Auch werden nach Einschätzung des Verfassers die Rufe jener Menschen immer lauter, die Reformen und Ganztagsschulen fordern; ferner, dass die Schule endlich durchgreift und gegen diese Konflikte vorgeht, die in ihren Augen schon längst den Schulalltag mitbestimmen. Erschwerend kommt hinzu, dass die PISA-Studie den bundesdeutschen Schülern und dem Bildungssystem ein schlechtes Zeugnis ausgestellt hat. Demnach wird der Bildungsstandard unserer Schüler immer schlechter, was zur Folge haben kann, dass es für viele Schüler immer schwieriger wird, einen Schulabschluss oder einen Ausbildungsplatz zu erlangen.
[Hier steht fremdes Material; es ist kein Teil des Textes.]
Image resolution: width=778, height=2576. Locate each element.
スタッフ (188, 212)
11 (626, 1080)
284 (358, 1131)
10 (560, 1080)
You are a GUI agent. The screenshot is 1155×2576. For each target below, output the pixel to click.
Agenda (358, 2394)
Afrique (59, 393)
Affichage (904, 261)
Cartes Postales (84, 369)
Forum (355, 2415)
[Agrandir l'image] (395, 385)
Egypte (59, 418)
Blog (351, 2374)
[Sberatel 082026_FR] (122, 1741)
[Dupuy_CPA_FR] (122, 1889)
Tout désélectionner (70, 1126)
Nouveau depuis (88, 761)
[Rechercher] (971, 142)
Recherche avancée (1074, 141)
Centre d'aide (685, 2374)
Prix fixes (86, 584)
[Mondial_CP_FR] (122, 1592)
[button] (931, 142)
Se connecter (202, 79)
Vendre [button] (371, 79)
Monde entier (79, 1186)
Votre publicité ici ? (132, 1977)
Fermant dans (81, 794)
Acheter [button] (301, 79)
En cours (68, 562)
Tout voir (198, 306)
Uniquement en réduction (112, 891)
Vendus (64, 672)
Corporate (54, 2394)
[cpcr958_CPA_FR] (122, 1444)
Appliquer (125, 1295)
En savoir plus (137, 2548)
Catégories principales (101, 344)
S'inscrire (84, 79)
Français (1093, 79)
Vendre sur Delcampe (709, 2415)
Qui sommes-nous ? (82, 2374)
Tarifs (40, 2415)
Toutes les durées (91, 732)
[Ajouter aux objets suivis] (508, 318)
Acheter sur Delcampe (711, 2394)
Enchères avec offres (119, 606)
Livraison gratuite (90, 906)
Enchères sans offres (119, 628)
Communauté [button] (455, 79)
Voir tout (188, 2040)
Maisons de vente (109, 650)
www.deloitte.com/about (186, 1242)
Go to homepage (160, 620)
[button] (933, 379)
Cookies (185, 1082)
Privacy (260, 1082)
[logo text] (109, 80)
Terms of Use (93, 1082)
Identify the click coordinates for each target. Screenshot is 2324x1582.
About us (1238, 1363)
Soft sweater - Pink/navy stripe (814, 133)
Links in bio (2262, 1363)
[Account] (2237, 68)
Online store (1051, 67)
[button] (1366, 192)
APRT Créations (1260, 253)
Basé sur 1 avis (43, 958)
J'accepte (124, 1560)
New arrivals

An diesem Punkt stellt sich dem Autor die Frage, ob die Institution Schule wirklich so hilflos ist, diese Konflikte nicht beseitigen zu können? Gibt es keine Methoden, die sie befähigen, erfolgreich dagegen vorzugehen? Denn dieser Bearbeitung liegt die Auffassung zugrunde, dass es Möglichkeiten gibt, gegen die verschiedenen Konflikte in der Schulsozialarbeit, wie auch der Institution Schule vorzugehen, ohne massiv Reformen und Veränderungen zu fordern.
Untersuchungsgegenstand der vorliegenden Ausarbeitung soll daher sein, Methoden aufzuzeigen, welche die Schulsozialarbeit einsetzen kann, um der Institution Schule zu helfen, jene Konflikte zu beseitigen oder zu reduzieren, die anscheinend (s.o.) den bundesdeutschen Schulalltag prägen. Dabei wird sich die Diplomarbeit auf zwei Methoden konzentrieren, die nach These des Autors, in der Lage sein könnten, den Konfliktabbau umzusetzen. Es handelt sich hierbei um die Mediation und die Klientenzentrierte Gesprächsführung.
Im Rahmen des Studiums der Sozialpädagogik hat der Autor der vorliegenden Untersuchung unter anderem zwei Praktika an einer technisch-gewerblichen Berufschule in Gießen absolviert und in diesem Kontext die verschiedenen Arbeitsbereiche der Schulsozialarbeit (Schülerbetreuung, sozialpädagogischer Unterricht, Bewerbungstraining, Projekt- und Schlichtungsarbeit usw.) kennengelernt und ausgeführt. Während dieser Arbeit ist aufgefallen, dass der Umgang der Schüler sowohl untereinander, als auch mit dem Lehrer teilweise sehr rau war: Schüler wurden beleidigt, geärgert, manchmal geschlagen oder ihre Mobiltelefone und andere Privatgegenstände entwendet.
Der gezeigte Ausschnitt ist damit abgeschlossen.